Youtube is the top step in her funnel, because to be successful on OnlyFans, you have to bring reach. Other creators use the interest in the topic of ASMR specifically to lure users to their pornographic offerings on OnlyFans. Instead of a “Brain Massage” and “ambient sleep music”, there are the soothing sounds of dildos, sex toys and “Naughty ASMR Videos”. ASMR Janina is, however, quick to distance herself from the pornographic side of Onlyfans. She wouldn’t do porn for any amount of money, she says. Nevertheless, some of her users apparently misunderstand her work. Her manager Nico Poschmann says: “We also had to have things blocked in some cases. Unfortunately, that doesn’t stop. Some use ASMR for other purposes, although it’s original intent was for relaxation.”
ASMR Miss Mi plays the role of girlfriend
While ASMR Janina’s target group is 60 percent male, ASMR Miss Mi has built up a predominantly female audience. 70 percent of her users are female, many of them minors. She relies heavily on role-playing in her videos. In her videos, she pretends to put makeup on her viewers, comforts the heartbroken and, more or less, plays the role of confidant and friend. She produces two to three Tiktoks a day, plus three YouTube videos a week. In addition, there are live streams on YouTube and Twitch, as well as the content she posts on other platforms.
She is also cultivating a relationship with her viewers, whom she calls “Miss Mi Fam”, specifically via live streams. It costs EUR 3.99 to become a member of her community on YouTube. In live streams, you are named in return and can post special emoji stickers. “In ASMR, you have the nicest community because everyone is looking to relax,” says ASMR Miss Mi, speaking to OMR. She also used to try to personally reply to every comment on Instagram and the like. But she can no longer manage that today.

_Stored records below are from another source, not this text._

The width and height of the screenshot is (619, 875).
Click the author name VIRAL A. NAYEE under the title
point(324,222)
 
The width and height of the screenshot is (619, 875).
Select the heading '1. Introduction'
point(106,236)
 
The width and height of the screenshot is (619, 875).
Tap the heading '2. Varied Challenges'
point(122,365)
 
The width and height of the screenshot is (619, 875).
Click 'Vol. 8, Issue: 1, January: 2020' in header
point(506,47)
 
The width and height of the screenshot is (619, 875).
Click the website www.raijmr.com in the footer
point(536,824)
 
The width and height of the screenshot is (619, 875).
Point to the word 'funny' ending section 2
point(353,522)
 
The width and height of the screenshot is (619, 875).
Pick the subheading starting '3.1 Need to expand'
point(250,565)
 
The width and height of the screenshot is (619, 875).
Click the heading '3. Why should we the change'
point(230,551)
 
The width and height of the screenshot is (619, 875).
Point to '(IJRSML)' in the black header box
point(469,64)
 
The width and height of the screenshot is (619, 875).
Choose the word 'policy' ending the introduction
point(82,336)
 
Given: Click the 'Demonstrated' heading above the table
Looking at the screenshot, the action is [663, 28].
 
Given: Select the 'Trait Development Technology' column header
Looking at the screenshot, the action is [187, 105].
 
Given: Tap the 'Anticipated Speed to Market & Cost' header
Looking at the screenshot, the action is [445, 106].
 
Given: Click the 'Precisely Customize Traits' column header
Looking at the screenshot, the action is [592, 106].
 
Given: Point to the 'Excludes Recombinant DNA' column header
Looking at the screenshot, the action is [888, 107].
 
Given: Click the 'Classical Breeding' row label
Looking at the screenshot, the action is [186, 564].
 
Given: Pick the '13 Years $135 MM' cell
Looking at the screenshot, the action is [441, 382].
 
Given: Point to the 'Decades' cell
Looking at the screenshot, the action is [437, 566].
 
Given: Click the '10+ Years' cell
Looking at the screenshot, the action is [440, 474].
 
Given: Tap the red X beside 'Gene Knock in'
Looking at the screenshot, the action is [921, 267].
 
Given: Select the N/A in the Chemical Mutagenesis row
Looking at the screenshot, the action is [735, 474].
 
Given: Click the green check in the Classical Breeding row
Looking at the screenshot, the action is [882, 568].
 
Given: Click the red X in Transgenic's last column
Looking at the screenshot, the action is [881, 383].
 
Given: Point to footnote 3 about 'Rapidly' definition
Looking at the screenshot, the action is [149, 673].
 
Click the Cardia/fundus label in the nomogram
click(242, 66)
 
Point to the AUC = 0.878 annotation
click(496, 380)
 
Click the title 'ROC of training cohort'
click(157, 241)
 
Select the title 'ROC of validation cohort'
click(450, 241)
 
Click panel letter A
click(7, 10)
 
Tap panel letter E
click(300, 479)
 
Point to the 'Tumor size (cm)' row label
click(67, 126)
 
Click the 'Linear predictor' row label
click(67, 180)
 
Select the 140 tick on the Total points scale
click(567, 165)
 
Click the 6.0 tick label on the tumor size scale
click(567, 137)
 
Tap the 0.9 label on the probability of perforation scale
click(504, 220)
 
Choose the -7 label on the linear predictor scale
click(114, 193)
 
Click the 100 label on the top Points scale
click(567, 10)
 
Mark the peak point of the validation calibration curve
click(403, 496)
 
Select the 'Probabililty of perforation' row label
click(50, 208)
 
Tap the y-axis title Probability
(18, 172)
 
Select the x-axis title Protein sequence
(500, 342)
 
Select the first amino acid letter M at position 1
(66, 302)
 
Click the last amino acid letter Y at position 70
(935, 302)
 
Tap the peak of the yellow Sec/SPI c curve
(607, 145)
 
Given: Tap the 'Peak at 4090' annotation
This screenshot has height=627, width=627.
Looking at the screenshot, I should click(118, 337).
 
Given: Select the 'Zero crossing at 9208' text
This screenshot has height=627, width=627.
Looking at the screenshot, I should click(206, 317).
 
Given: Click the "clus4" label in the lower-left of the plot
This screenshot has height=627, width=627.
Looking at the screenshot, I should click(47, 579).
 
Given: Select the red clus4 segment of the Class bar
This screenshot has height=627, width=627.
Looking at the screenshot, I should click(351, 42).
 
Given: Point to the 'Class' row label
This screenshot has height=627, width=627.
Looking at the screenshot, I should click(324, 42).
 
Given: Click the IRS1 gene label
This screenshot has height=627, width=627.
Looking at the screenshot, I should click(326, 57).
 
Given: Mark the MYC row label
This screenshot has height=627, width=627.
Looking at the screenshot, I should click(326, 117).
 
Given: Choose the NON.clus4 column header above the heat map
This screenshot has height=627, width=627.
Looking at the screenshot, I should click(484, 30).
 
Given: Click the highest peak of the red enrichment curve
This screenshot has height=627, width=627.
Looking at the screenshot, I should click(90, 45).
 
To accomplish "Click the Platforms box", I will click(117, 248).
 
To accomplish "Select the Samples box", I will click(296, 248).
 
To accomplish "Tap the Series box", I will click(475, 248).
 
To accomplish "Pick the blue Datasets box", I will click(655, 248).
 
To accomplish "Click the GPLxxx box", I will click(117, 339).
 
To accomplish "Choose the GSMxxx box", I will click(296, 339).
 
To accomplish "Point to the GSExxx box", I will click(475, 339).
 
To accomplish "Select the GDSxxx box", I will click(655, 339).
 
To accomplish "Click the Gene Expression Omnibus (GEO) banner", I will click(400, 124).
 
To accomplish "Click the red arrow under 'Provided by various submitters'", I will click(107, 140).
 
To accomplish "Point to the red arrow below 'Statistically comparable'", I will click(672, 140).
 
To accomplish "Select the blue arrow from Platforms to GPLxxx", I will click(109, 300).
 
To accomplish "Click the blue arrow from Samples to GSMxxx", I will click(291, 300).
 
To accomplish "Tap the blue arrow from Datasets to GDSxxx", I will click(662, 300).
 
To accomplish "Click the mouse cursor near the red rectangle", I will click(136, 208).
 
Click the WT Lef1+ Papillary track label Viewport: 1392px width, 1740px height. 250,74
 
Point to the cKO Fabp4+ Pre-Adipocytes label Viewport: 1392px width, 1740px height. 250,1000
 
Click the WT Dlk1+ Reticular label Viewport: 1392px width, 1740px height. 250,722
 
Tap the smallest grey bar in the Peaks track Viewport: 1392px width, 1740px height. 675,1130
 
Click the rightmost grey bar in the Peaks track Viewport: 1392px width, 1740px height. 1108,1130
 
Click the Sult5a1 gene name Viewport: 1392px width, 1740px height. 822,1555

Collaborating with Microsoft
Perhaps because of the intimacy that videos of artists like ASMR Janina or ASMR Miss Mi entail, there are few brands that advertise in this space. ASMR Miss Mi, however, has already collaborated with manufacturers of cell phone cases, smoothie provider Truefruits and oral care brand Dr. Best. She still uses the same toothbrush she used back then as a trigger. Nico Poschmann and his agency Unyque have also negotiated various collaborations for ASMR Janina, including with Microsoft.
But in the U.S., for example, there are also mattress manufacturers like Helix Sleep that use the reach of large ASMR accounts for targeted advertising. “I think a lot of people don’t realize at all the potential there is when people whisper, because it always suggests that there’s something mysterious happening now. That’s why everyone always listens carefully,” says Mina aka ASMR Miss Mi: “But I already have the feeling that more and more companies are now bold enough to advertise in ASMR videos.” Nico Poschmann admits that the market for German-language ASMR accounts is naturally limited. Nevertheless, he too sees opportunities to further expand his client’s reach—through Spotify, for example. ASMR Miss Mi, meanwhile, has another goal. Instead of doing ASMR alone in front of the camera, she would like to start a live tour.